An alternative title for this post: Justifying My Cupcake Addiction. The reason will become clear.
Recently, my husband hacked our auto insurance renewal and saved $250 on our annual premium. Then, he reduced our Verizon bill by $15 a month. His successes led me to finally cancel a $30-per-month supplemental insurance policy I’ve had for over a decade and never used. All this happened over the last few weeks, but it wasn’t until I read Jim Wang’s recent Elite Daily article that I realized what we’ve accomplished.
We saved money without changing our lifestyle one bit.
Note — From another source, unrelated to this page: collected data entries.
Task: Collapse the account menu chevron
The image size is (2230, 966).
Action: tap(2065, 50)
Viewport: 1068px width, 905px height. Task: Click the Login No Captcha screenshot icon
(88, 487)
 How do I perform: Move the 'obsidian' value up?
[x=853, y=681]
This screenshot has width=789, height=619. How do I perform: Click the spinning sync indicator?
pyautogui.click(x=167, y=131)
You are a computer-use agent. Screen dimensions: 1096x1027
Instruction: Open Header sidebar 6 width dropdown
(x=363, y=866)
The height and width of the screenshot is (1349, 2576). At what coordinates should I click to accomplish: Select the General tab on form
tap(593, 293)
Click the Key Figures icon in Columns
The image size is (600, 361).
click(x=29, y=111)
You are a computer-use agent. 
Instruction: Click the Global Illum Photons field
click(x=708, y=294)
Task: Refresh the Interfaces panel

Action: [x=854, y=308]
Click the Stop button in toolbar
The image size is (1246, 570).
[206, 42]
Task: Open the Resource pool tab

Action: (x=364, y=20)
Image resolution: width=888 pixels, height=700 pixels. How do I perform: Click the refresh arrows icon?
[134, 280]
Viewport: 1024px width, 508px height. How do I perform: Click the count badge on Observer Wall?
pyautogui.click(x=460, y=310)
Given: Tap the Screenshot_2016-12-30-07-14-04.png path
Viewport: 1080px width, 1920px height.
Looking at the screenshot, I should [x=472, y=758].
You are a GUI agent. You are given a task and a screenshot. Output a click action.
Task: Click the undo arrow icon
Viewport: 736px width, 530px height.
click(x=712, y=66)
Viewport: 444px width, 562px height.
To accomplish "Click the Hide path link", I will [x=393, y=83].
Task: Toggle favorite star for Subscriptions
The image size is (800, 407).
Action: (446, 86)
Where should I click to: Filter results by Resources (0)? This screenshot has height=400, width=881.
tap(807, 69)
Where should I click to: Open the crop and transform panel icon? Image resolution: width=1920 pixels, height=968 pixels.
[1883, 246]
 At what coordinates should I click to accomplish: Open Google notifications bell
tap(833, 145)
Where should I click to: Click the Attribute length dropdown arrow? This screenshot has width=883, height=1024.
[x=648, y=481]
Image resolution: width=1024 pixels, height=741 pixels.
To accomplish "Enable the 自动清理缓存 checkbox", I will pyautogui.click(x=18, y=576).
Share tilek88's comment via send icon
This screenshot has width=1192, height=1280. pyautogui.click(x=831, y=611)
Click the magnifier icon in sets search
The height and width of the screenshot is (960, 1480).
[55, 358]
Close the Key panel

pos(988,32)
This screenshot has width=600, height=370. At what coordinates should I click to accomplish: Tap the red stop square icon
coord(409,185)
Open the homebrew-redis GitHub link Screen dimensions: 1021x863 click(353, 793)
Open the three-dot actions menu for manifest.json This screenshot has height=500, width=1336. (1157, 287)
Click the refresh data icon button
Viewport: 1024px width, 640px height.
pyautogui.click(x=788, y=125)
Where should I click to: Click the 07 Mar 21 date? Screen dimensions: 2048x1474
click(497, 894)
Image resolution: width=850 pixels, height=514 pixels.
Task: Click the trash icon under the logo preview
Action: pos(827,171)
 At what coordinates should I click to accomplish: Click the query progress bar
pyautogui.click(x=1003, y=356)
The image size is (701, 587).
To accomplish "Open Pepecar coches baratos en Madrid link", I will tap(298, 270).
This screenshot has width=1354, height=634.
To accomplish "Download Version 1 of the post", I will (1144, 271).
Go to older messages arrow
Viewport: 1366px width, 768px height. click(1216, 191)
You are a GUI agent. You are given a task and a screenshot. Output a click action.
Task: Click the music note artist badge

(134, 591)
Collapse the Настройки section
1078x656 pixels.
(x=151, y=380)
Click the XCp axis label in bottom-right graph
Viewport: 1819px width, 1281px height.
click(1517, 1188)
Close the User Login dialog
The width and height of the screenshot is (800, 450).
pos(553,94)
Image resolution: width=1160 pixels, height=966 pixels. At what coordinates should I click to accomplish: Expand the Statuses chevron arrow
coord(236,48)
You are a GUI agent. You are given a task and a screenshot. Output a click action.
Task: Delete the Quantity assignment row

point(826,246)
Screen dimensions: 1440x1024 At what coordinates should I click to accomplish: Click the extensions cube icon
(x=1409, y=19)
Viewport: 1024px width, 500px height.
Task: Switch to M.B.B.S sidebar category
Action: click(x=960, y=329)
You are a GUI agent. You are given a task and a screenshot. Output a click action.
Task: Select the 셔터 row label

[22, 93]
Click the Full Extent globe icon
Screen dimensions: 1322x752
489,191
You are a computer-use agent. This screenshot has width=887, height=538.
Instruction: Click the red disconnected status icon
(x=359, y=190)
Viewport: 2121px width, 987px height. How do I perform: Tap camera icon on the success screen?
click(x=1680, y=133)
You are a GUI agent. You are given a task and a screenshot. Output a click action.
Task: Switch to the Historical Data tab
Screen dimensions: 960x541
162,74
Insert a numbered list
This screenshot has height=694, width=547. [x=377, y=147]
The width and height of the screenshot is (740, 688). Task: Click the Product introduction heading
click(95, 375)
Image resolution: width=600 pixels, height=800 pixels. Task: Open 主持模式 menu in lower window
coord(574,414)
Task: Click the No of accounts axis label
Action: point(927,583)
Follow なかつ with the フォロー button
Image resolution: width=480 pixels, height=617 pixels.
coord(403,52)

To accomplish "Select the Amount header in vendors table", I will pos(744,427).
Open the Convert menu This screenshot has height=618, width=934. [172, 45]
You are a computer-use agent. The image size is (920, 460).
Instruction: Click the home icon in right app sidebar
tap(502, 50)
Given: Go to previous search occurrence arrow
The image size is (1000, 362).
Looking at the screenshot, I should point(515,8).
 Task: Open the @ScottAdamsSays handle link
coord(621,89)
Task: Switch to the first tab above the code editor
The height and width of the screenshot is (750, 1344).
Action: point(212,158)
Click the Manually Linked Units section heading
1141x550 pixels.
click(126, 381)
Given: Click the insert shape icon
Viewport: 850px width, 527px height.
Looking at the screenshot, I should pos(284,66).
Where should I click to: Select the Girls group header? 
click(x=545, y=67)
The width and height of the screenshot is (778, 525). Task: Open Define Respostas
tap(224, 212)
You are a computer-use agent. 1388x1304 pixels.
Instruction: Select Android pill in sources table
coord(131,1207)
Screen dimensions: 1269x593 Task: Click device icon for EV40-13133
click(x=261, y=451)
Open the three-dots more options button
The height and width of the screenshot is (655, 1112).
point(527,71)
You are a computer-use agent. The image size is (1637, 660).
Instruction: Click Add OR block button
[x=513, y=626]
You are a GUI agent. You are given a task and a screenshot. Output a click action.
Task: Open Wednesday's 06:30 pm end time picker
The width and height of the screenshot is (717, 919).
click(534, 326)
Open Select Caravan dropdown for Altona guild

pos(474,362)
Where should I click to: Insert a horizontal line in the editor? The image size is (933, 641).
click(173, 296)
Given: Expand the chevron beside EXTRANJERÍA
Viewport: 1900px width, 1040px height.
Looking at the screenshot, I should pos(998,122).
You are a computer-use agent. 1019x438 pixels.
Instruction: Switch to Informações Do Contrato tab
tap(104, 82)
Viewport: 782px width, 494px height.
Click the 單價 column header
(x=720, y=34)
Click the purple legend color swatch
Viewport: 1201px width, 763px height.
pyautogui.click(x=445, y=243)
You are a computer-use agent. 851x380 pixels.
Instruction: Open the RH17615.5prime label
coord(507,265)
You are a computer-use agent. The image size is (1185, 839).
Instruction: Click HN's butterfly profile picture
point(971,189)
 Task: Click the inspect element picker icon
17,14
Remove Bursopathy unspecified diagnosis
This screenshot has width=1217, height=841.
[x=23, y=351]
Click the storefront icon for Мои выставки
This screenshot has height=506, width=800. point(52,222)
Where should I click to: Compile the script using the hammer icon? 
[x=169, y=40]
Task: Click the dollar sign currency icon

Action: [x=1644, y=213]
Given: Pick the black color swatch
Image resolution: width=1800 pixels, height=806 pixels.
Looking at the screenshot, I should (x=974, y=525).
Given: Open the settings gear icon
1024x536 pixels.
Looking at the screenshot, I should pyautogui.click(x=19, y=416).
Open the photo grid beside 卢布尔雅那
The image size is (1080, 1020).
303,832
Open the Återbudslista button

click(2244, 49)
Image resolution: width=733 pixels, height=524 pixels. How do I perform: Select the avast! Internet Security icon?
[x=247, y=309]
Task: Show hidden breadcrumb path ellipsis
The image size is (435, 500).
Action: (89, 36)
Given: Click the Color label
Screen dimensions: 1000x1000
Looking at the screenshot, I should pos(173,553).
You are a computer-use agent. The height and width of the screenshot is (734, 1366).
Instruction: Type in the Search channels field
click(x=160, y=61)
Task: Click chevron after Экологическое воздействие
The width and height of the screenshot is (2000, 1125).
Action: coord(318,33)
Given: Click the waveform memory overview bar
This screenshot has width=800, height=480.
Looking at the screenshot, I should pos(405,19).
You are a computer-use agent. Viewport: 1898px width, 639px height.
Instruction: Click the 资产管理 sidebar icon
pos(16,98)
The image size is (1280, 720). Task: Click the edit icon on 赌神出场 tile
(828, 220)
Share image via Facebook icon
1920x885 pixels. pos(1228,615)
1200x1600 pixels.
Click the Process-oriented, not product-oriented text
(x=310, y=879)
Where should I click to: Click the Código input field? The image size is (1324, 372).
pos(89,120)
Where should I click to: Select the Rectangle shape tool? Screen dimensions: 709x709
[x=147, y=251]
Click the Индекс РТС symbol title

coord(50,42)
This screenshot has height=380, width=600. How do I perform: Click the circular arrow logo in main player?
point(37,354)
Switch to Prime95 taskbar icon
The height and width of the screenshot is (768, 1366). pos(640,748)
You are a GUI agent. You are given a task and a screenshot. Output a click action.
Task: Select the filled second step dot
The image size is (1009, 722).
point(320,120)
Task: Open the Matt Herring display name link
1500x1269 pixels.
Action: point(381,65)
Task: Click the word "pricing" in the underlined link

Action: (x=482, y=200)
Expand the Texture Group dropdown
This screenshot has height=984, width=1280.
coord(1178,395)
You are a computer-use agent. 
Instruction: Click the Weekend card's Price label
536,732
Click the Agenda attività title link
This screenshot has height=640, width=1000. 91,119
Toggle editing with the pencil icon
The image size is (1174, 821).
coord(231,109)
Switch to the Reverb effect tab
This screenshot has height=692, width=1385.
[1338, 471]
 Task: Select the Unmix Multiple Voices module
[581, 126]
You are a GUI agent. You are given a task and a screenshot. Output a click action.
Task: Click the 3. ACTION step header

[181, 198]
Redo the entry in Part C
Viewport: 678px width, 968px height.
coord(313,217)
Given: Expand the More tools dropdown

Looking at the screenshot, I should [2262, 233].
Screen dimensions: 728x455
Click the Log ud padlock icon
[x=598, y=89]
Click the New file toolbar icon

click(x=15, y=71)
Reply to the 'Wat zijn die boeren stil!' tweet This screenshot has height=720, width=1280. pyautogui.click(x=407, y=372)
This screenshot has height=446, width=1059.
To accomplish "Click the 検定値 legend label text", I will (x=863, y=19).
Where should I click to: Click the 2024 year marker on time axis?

Spending less is tough when you’re focused on reducing or cutting out specific expenditures. It’s especially hard since the first things to go are often experiences or indulgences we enjoy most. In my case, the areas in which I planned to spend less actually don’t represent hefty expenditures. I dine out infrequently, don’t have cable and spend very little on clothing.
Yet, my first idea for cutting expenses was reducing the whopping $4.50 average monthly cost of cupcakes. There are health reasons for that reduction too, of course, but really? I think I looked at an easy expense to cut and chose that one, because it’s so obviously unnecessary. However, reviewing recurring expenses and making cuts there has had a much bigger impact on our budget without affecting our lifestyle at all.
Obviously, consumers who want to save money should reduce daily spending AND look for ways to cut back on recurring expenses. Together, these pursuits will free up some cash to be applied towards financial goals. But focusing solely on daily expenditures as I initially did is shortsighted and, in some cases, cruel. After all, punishing myself for a $5 monthly indulgence is not going to help me achieve my financial goals.